There was and still is a swift business in Hollywood built around the busing of visiting tourists past a selection of movie star homes.
Now we see the driveway to Jayne Mansfield’s home, now the Beverly Hills Tudor-style residence of Jimmy Stewart, there’s Dolores del Rio’s old house…. that sort of thing.
Frank remembers in the 90’s enjoying a somewhat twisted version of these traditional guided tours. It was called The Grave Line Tour because it focused only on residences where something awful — death and/or destruction — had occurred.
Guests were handed a copy of Marilyn Monroe’s official death certificate as they boarded a large black hearse for the journey. Stops routinely included Monroe’s rather modest last house, the two story brick where Peter Lorre had finally succumbed and (the piece de resistance at the time) the O.J. Simpson residence in Holmby Hills.
Well, a most enjoyable new tour has emerged, one that doesn’t require a Hollywood visit or a trip anywhere, for that matter. It’s a newly published book from actor Robert Wagner, with Scott Eyman, titled You Must Remember This: Life and Style in Hollywood’s Golden Age (Viking, 2014).
Wagner, born in 1930, began his movie career at age 20 and quickly succeeded thanks largely to mogul Darryl Zanuck’s support at Twentieth Century Fox. (Wagner, of course, also has had perhaps an even more successful tv career.)
His book (excerpted in the March issue of Vanity Fair) recreates the domestic settings “of the great parties” he attended since, as he puts it, “I usually hung out with a crowd that was 10 to 15 years older than I was.
As those people aged they had less to celebrate. Wagner declares that the days of classic Hollywood’s high-style partying are over — a lesson to me that nothing lasts forever. Except the movies.
Some excerpts about those luxuriously appointed party settings:
Bette Davis: She purchased a two-story red brick house behind a wall in Glendale, a suburb of greater Los Angeles located on the eastern end of the San Fernando Valley. Not the most fashionable location but, for the actress, situated only 10 minutes from her home studio Warner Bros. This meant she could sleep for an extra hour in the morning — no small thing when you have to be on the set, in wardrobe and makeup, by eight a.m.
Clark Gable and Carole Lombard: She was Gable’s third wife while he was her second husband. Both preferred country living and purchased a 20-acres spread in Encino in the San Fernando Valley. Property was fronted by a white-brick-and-frame Colonial. A homey place with a room set aside for Gable’s collection of rifles.
James Cagney: He and wife lived for years in what appeared to be an unpretentious Connecticut farmhouse in Coldwater Canyon in Los Angeles, running perpendicular to the Santa Monica mountains. It was two-stories, finished in fieldstone and shingles, and boasted of a rustic interior spread over six or seven small rooms. The Cagney’s rarely entertained there but welcomed individual guests, often animal lovers. If you liked horses and/or dogs, you were aces with Jimmy.

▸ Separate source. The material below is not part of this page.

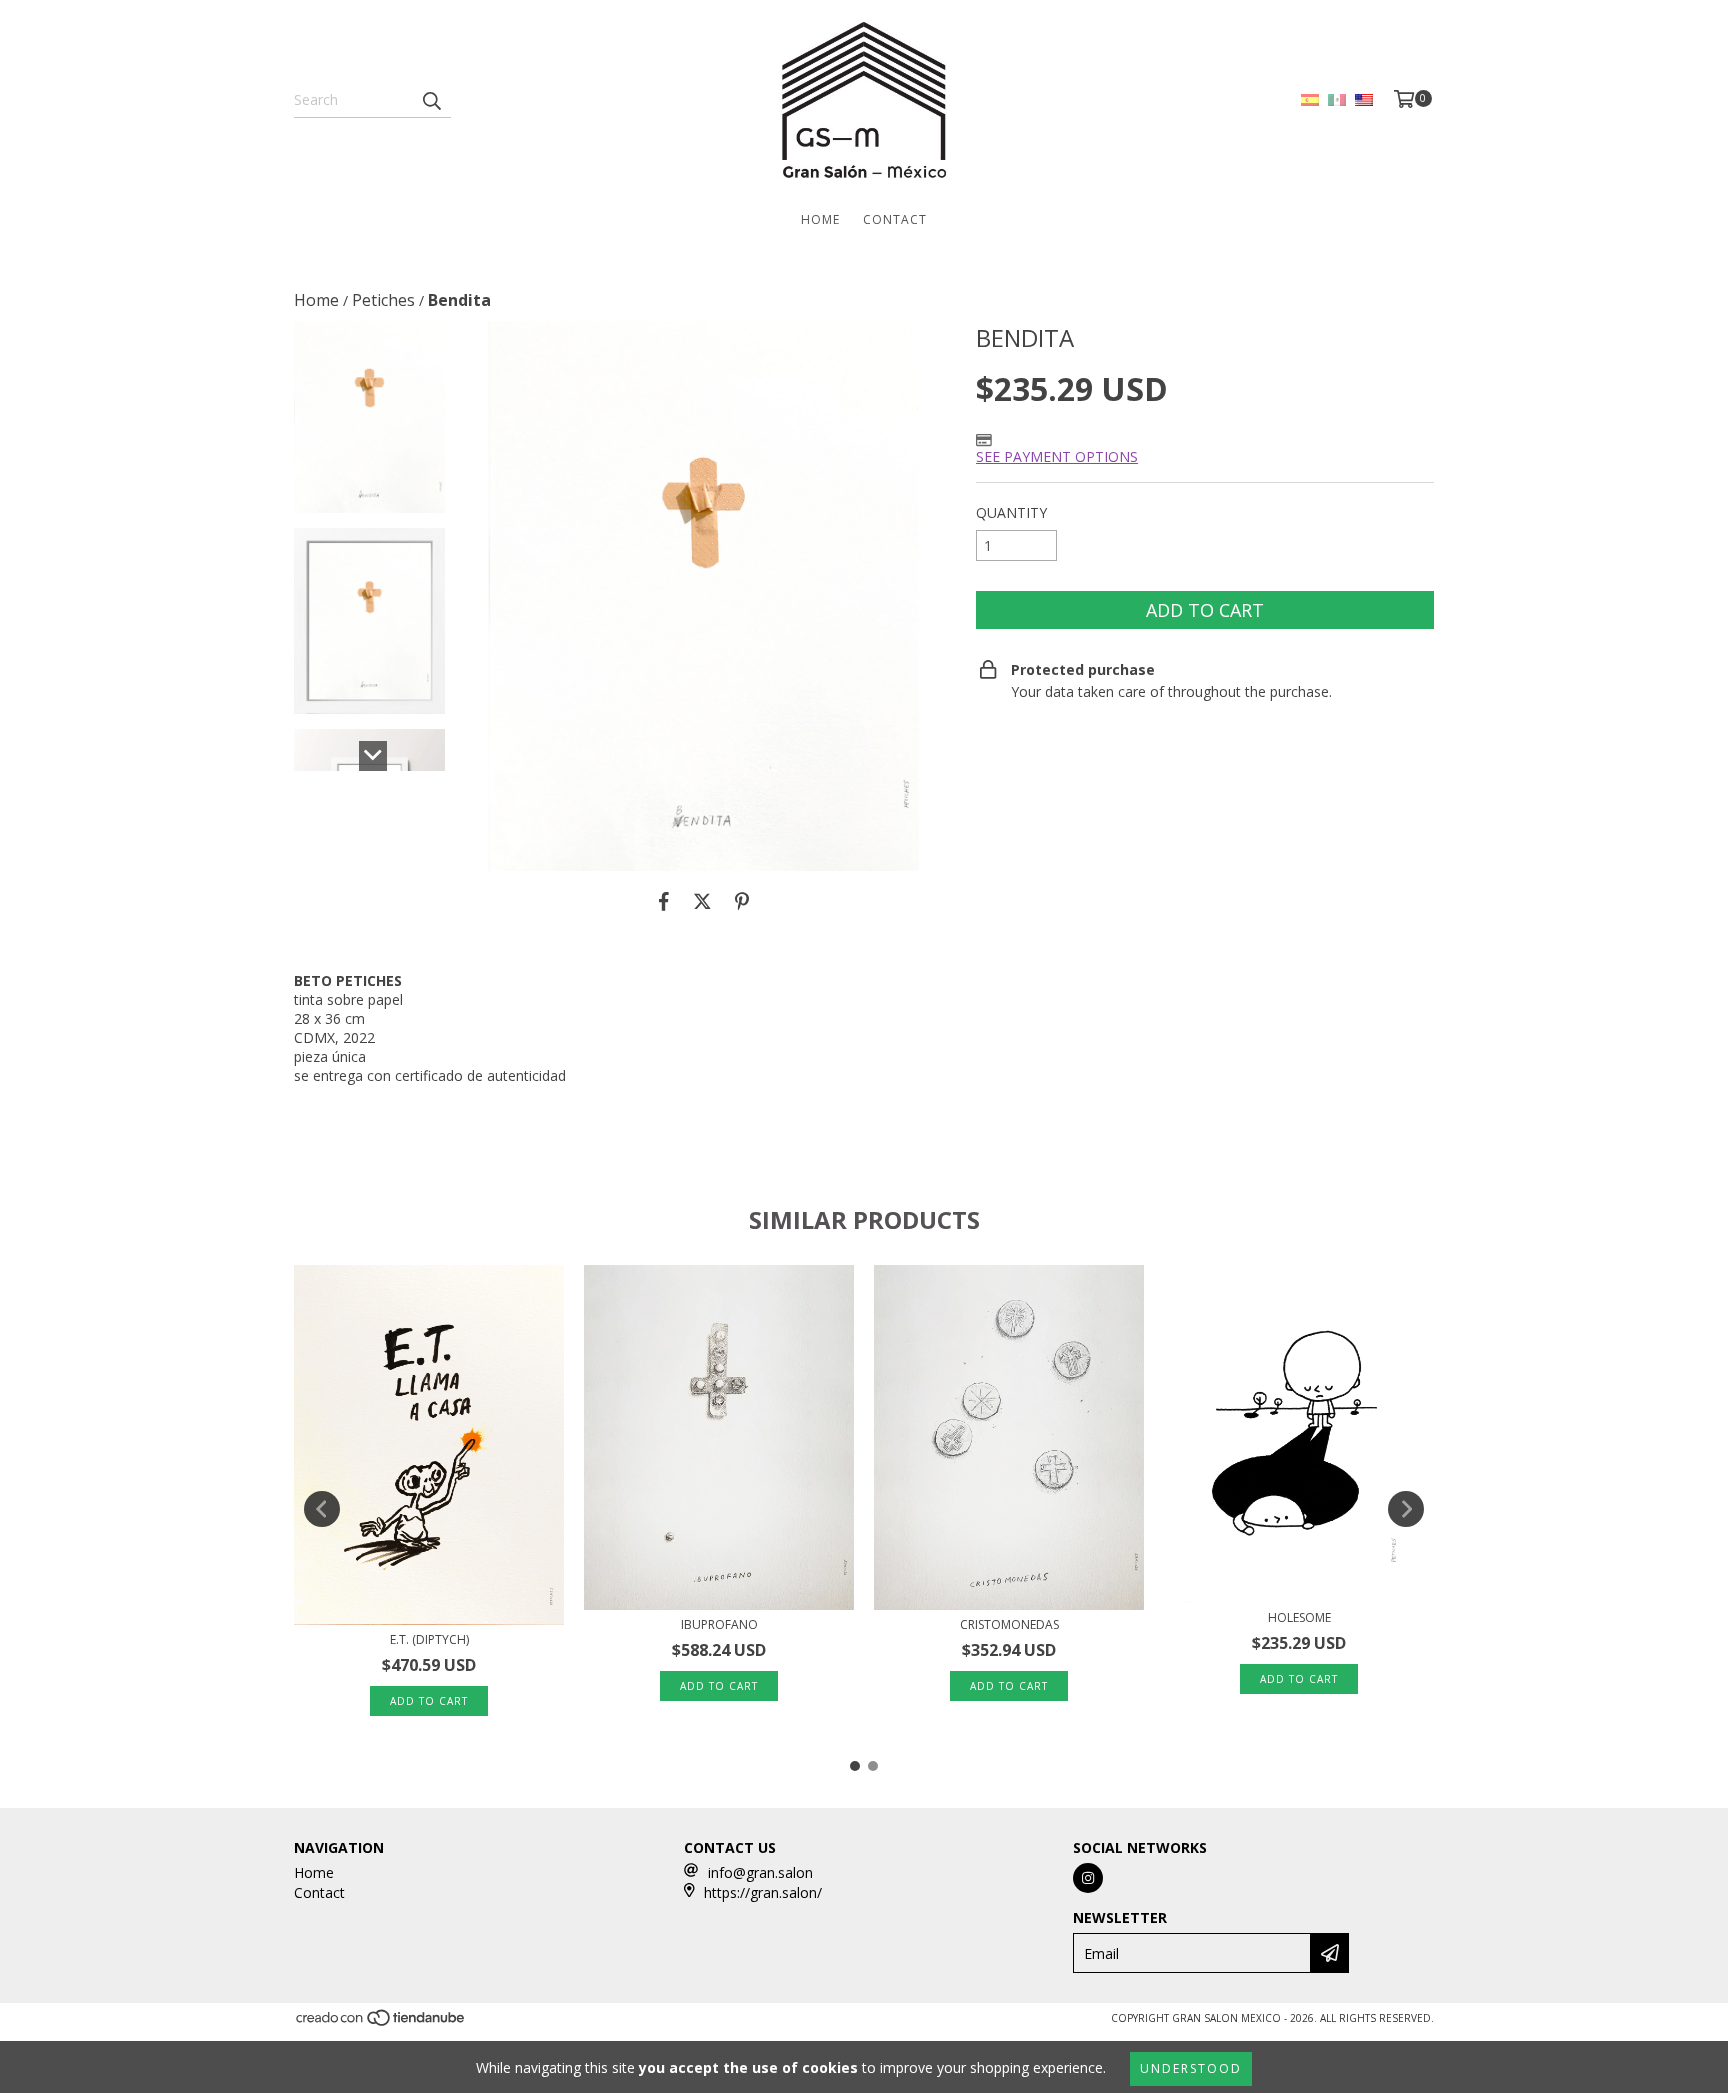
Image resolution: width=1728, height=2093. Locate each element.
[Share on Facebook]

Jack Warner: Without question the most opulent house I have ever been in was Jack Warner’s. The focal point of the nine-acre spread in Beverly Hills was his immense mansion, measuring more than 13,000 square feet. There were two guesthouses, terraces and gardens, three hothouses, a nursery and a nine-hole golf course. In addition, there were gas pumps and a garage to service Warner’s fleet of cars. If you didn’t already know that Jack was a rich and powerful man, the entrance to his mansion would have told you. (The place was bought in 1990 by media mogul David Geffen for $47.5 million.)
Four years before his first marriage to Natalie Wood, Wagner had an intense affair with with an established Hollywood actress that left a lifelong impression upon the young actor, still with us at age 84.
The romance thematically dovetails with those cataloged in two previously published blogs covering Classic Movie Cougars — older female stars bedding younger men.
They became close in 1953 (during the shooting of that year’s version of Titanic) when Wagner was 22. The woman he fell in love with — Barbara Stanwyck — was 45. The couple is pictured above.
(This affair and his doomed marriage to Wood are touchingly detailed in Wagner’s previous book, Pieces of My Heart, also co-authored with Eyman.)
We wonder what Stanwyck’s house looked like.